The harmful effect of chronic racism sets in motion a number of physiological responses we may not even be aware of that results in increased stress hormones, increased blood pressure, increased heart rate, suppressed immune system response, and a premature wearing down of the body leading to a greater tendency to develop disease. Racism related stress also has a direct effect on mental health as experiencing unfair treatment and social disadvantage can worsen stress and any present mental health conditions.
Recent studies have shown that college educated African American women consistently have high rates of preterm birth due to high levels of stress hormone in the placenta, putting the mother at further risk of heart disease, high blood pressure, and diabetes later in life. Living in residential segregated neighborhoods with concentrated poverty and lack of economic opportunities increases chances of exposure to stressful environments along with fewer resources which all relate to poor health status. This invariably is linked to social problems, substance abuse, teen pregnancy, crime, violence, unemployment, anxiety, lack of healthy food, etc. resulting in higher rates of death and disease.

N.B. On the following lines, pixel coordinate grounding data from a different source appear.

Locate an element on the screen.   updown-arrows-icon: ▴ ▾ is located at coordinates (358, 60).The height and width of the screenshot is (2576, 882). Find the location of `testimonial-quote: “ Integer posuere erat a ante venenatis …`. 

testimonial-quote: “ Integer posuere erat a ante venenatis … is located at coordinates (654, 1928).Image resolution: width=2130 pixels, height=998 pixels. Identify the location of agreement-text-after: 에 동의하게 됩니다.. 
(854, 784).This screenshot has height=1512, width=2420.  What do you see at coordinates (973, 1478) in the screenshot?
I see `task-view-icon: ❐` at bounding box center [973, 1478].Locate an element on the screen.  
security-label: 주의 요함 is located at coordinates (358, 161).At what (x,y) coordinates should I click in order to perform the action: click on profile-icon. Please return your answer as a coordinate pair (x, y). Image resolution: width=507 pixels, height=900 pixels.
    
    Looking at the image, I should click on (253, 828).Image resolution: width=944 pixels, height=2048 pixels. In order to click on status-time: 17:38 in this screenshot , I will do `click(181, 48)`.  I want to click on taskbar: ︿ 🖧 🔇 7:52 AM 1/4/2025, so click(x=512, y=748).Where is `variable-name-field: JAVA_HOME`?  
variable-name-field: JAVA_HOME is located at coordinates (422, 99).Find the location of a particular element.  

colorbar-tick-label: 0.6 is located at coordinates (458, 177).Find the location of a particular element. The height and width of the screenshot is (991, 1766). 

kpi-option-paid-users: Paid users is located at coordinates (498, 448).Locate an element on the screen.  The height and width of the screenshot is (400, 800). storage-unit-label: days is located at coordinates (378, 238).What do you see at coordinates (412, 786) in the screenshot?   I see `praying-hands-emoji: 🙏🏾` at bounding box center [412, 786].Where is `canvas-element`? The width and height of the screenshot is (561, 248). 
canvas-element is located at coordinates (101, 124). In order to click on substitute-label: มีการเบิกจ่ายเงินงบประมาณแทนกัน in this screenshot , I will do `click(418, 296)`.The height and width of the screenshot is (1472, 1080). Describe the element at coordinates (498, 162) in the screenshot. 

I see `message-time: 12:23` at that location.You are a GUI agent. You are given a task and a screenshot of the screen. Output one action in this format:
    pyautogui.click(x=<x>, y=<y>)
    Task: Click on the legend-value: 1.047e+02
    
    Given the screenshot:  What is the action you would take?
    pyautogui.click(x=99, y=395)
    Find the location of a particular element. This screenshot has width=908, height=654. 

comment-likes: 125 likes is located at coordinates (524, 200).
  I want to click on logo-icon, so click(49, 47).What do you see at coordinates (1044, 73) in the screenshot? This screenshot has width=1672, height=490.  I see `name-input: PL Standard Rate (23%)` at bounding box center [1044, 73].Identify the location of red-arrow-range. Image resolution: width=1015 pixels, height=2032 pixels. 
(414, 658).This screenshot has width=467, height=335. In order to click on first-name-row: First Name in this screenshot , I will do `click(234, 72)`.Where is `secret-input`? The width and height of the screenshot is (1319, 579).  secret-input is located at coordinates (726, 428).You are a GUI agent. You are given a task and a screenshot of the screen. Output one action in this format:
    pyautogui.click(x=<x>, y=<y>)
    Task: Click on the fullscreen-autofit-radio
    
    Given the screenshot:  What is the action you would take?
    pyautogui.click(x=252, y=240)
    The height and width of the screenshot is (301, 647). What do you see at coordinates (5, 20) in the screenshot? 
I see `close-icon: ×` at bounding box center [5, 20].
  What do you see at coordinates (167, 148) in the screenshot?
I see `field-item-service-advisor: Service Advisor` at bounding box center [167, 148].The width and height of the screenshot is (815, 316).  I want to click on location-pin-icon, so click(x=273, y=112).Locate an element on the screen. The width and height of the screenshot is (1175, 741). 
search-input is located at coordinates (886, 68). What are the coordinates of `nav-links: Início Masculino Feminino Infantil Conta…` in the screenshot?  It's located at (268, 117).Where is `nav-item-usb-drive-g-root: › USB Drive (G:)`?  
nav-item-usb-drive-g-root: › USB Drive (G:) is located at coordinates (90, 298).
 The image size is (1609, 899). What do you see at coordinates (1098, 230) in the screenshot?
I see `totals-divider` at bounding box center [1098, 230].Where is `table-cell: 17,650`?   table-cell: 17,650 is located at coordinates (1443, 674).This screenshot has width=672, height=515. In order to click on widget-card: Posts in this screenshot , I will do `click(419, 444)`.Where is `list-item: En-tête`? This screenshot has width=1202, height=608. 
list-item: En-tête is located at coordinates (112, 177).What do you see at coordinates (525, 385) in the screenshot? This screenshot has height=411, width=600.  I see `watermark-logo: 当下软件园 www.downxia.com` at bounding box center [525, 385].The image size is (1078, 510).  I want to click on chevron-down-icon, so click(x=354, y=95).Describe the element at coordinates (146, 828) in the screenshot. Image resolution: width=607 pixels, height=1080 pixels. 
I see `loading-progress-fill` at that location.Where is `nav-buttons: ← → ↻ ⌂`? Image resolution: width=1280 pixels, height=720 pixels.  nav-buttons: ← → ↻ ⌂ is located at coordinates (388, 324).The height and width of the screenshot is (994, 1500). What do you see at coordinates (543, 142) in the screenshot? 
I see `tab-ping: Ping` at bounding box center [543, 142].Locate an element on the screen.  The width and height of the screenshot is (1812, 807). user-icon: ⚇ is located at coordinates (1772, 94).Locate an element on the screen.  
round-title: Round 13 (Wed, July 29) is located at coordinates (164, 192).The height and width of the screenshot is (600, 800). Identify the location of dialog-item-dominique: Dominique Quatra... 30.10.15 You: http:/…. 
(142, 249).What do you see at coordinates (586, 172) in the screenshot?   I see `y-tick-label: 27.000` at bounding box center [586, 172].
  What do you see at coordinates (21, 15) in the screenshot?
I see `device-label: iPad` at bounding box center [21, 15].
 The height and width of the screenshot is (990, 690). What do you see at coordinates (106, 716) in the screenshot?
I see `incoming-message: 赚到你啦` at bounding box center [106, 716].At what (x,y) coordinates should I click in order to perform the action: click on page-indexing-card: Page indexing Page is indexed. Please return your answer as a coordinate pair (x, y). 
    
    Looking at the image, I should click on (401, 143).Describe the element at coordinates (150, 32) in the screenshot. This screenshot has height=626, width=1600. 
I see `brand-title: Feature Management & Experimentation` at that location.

The bottom line is that repeated experiences with racism results in stress, higher blood pressure, and eventual development of disease. So is there anything we can do?
First, we can start by strengthening ourselves. Become more physically active and institute a healthy lifestyle with proper diet and exercise. Find ways to eat healthy on a budget and try to incorporate moderate exercise a few times a week.
Second, let’s start strengthening our communities. Get involved in community organizations. Support local leaders, clubs, educational institutions, and participate in developing support networks to help bring health promoting organizations and activities to where you work and live.
It is time to get involved. We can’t wait for the government to implement programs to fix our health issues. It must begin with us. We are all we got.